¿Conoces la Historia y Cultura de los Xicanos?

Entre la confusión del sonido de la X y la CH, el despojo de las tierras y la violenta discriminación de finales de los años 50’s y la década de los 60, surgió XICANOS, una palabra con sed de identidad que dio paso al alumbramiento de una cultura y orgullo que, con el tiempo, dignificaría a una comunidad: Los Chicanos.

Jim Winstead, CC BY 2.0, via Wikimedia Commons

De un día a otro, los mexicanos se convirtieron en extranjeros en su propia tierra debido al Tratado de Guadalupe Hidalgo, firmado en 1848 entre México y los Estados Unidos. El gobierno mexicano cedió lo que actualmente conocemos como Arizona, California, Nevada, Nuevo México, Utah, Wyoming y parte de Colorado. Fueron aproximadamente 80 mil mexicanos los que habitaban el territorio perdido, un 20% de la población mexicana de aquellos tiempos. A pesar de la abrupta delimitación de las fronteras, sus pobladores se adaptaron al cambio dinámico de su entorno. Pocas personas decidieron conservar su ciudadanía mexicana con la creencia de que sus derechos civiles serían protegidos, y a finales del siglo 19, la mayoría de ellos perdieron sus tierras por despojo o fraude, enfrentándose a la discriminación y la explotación, factores determinantes en el surgimiento del Movimiento Chicano durante los años sesenta.

Al Chicano nunca le ofrecieron opciones para forjar los sueños de hijos y nietos. Los Chicanos tuvieron que zurcir y remendar sus intereses a lo largo de una historia de lucha. Las raíces se afianzaron a SU tierra a través de la comida, colores, su cultura, música y folklore. Floreció poco a poco un acento distinto, el Spanglish, robusteció a un nuevo grupo étnico y minoritario: los Mexicoamericanos o chicanos, los de aquí y de allá. Una mezcla cultural que enfrenta el incesante combate: adoptar confusamente sus raíces, y mantener el respeto por sus derechos civiles.

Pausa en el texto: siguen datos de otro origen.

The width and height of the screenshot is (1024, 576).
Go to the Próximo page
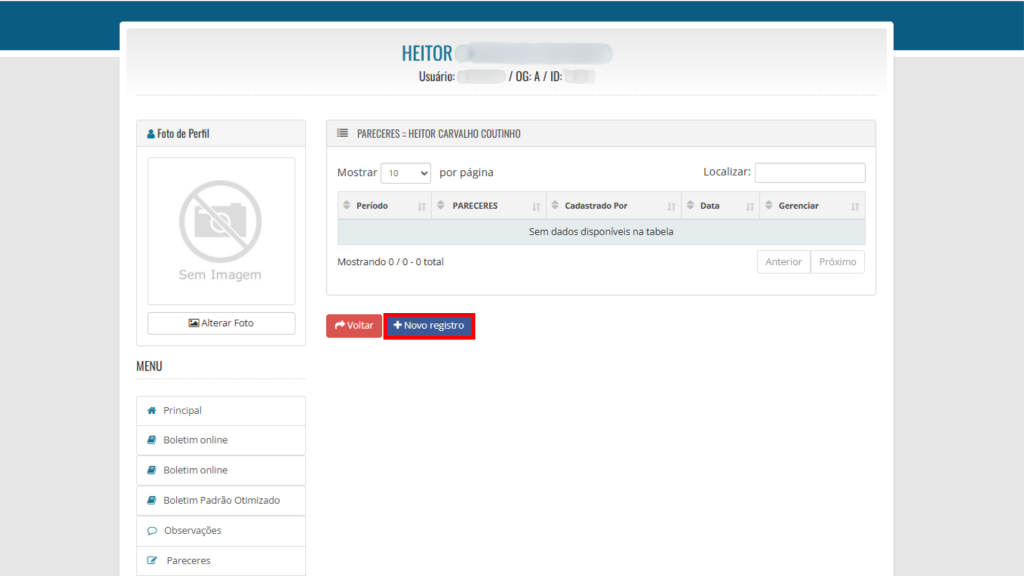pyautogui.click(x=837, y=262)
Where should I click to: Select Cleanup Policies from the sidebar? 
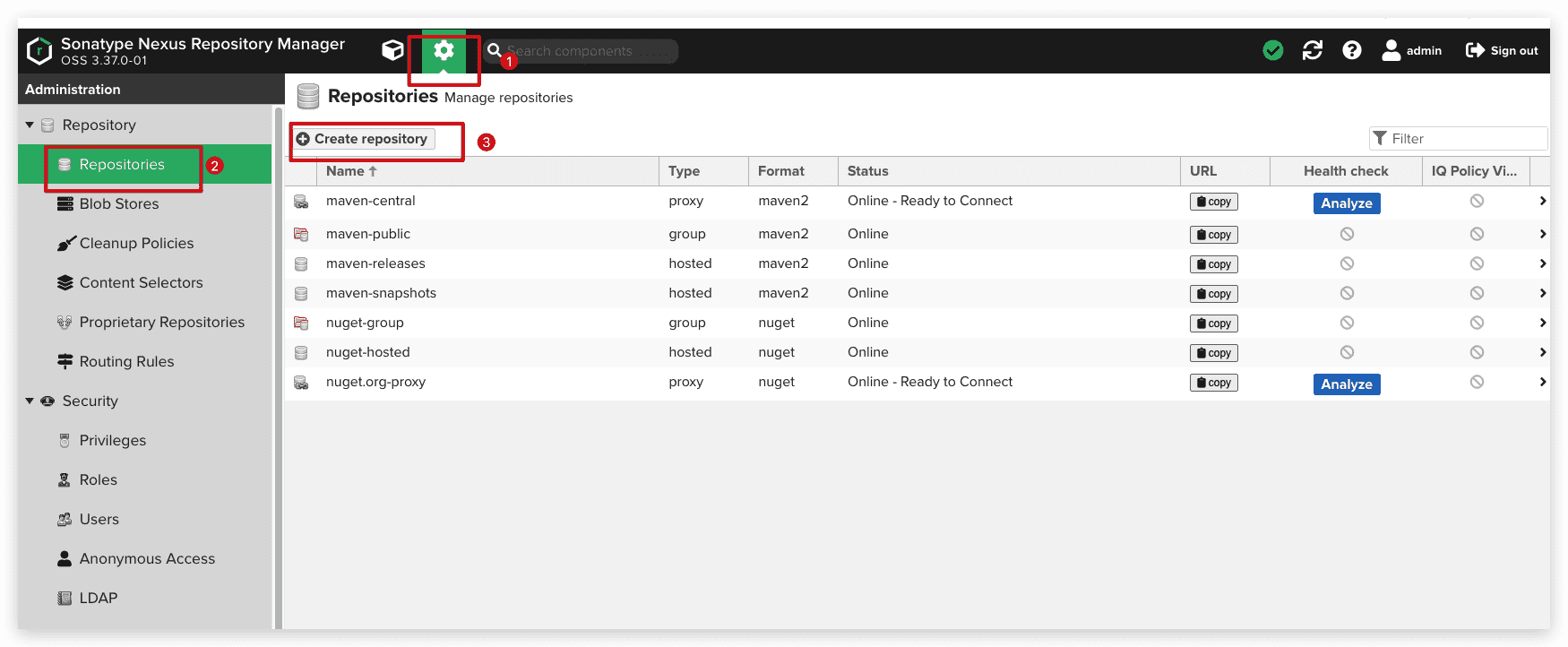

El espíritu de los Chicanos ha generado a través de los años una creciente conciencia de la importancia de la cultura y el deseo de exaltara nuevos enfoques artísticos e intelectuales. 

En la literatura Chicana, se han obtenido grandes reconocimientos en Estados Unidos e internacionalmente, como el caso de Gloria Anzaldúa, Nash Candelaria, Norma Cantú, Ana Castillo, Rigoberto Celez, Sandra Cisneros, Alicia Gaspar de Alba, Rolando Hinojosa, Cherrie Moraga, Stella Pope Duarte, Richard Rodriguez, Jimmy Santiago Baca, Luis Alberto Urrea y Helena Maria Viramontes. Hoy día no existe una editorial académica importante en Estados Unidos que no haya publicado por lo menos un libro acerca de la experiencia chicana —desde Harvard hasta Stanford.

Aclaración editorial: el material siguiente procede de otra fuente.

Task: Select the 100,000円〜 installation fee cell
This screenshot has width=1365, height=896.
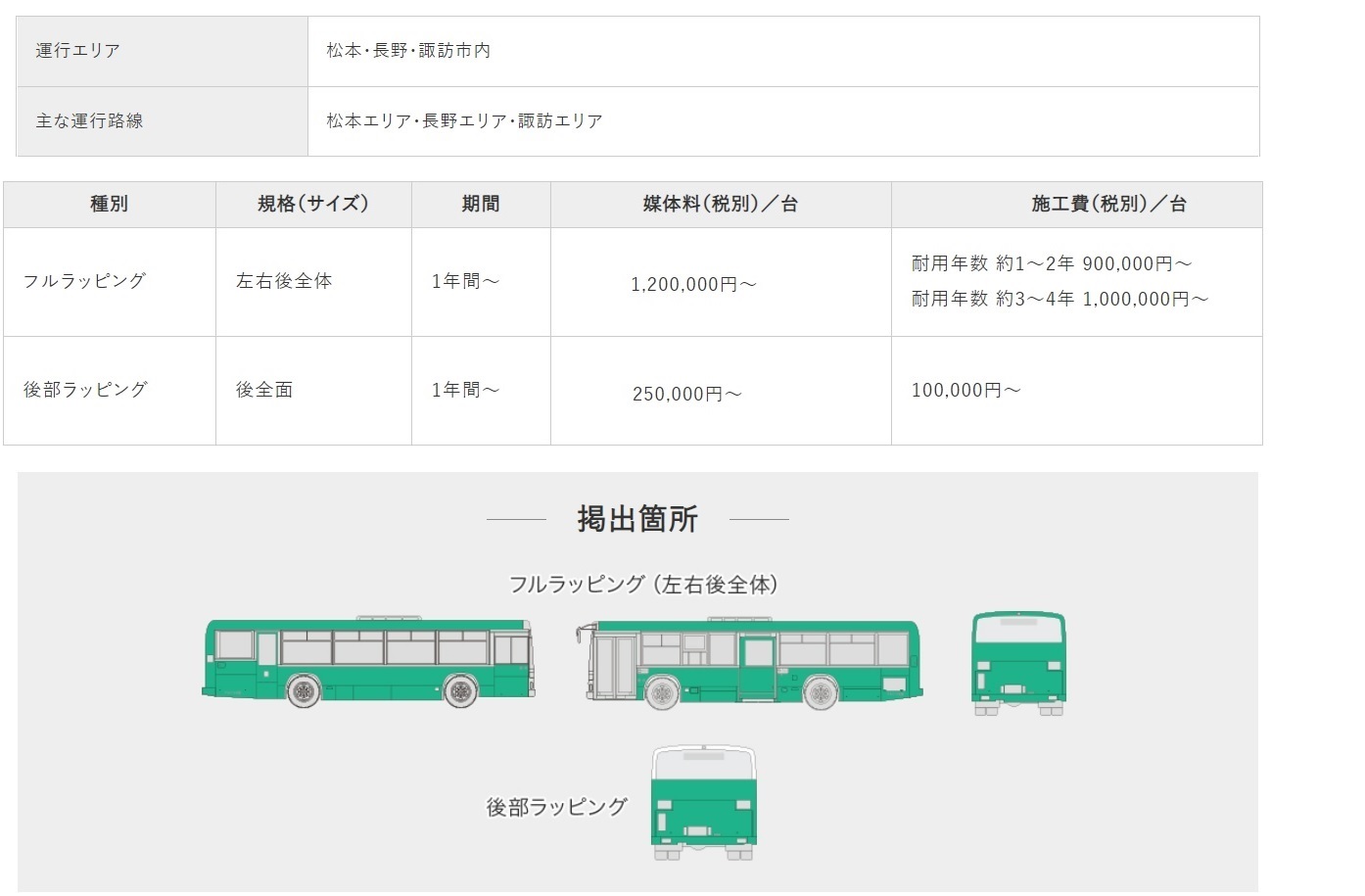Action: pyautogui.click(x=965, y=390)
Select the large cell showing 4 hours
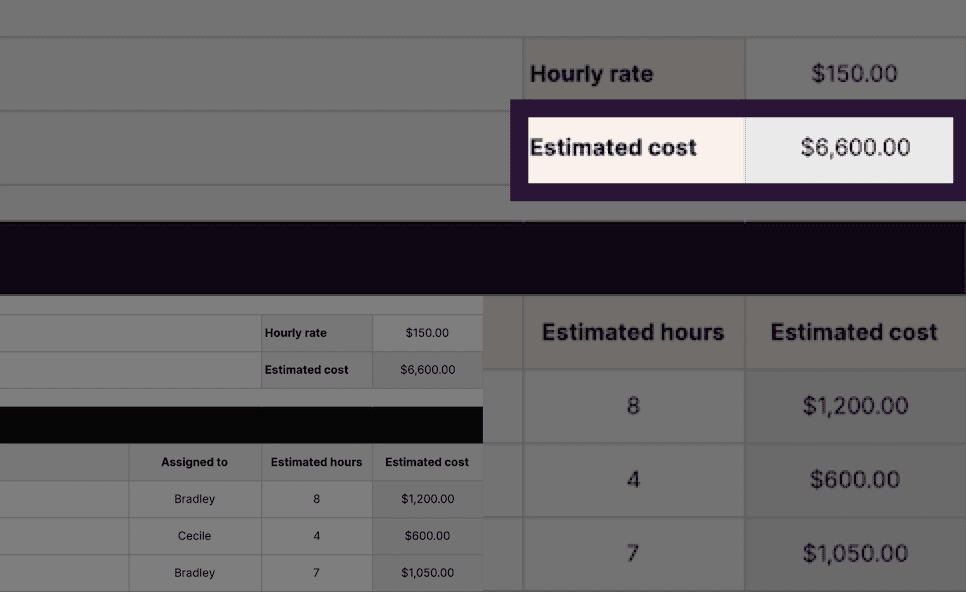The width and height of the screenshot is (966, 592). (633, 480)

Paralelamente, los artistas plásticos han tomado los muros de sus vecindarios para transmitir a través de su arte la lucha chicana. Muros transformados con colores vibrantes, plasmando la historia y la experiencia chicana. Algunos artistas expresamente aluden a las raíces indígenas y cuestiones de migración, temas fundamentales en la actualidad. Tres de los muralistas más importantes son Judy Baca, Robert Garcií y Malaquías Montoya. California es el estado más representativo en torno a murales, aunque en la actualidad podemos disfrutar de ellos por todo Estados Unidos. 

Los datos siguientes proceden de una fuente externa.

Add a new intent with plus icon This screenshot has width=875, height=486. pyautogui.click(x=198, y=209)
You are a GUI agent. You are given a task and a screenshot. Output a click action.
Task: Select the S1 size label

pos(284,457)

Si hablamos de cine, ls Chicanos producen constantemente extraordinarios documentales ricos en temáticas, formas y significado. Entre los muchos ejemplos contemporáneos se encuentran: The Storm that Swept Mexico (2011) de Ray TellesLas Marthas (2014) de Cristina Ibarra y Children of Giant (2015) de Hector Galan. Este renacimiento ha elevado la cultura chicana a un lugar e importancia primordial dentro de la comunidad, dentro y fuera de las fronteras.

La cultura Chicana revela un carácter contestatario y un anhelo por el cambio, su florecimiento ha contribuido e influirá, a transformar indiscutiblemente el perfil de Estado Unidos como un país multiétnico y multicultural.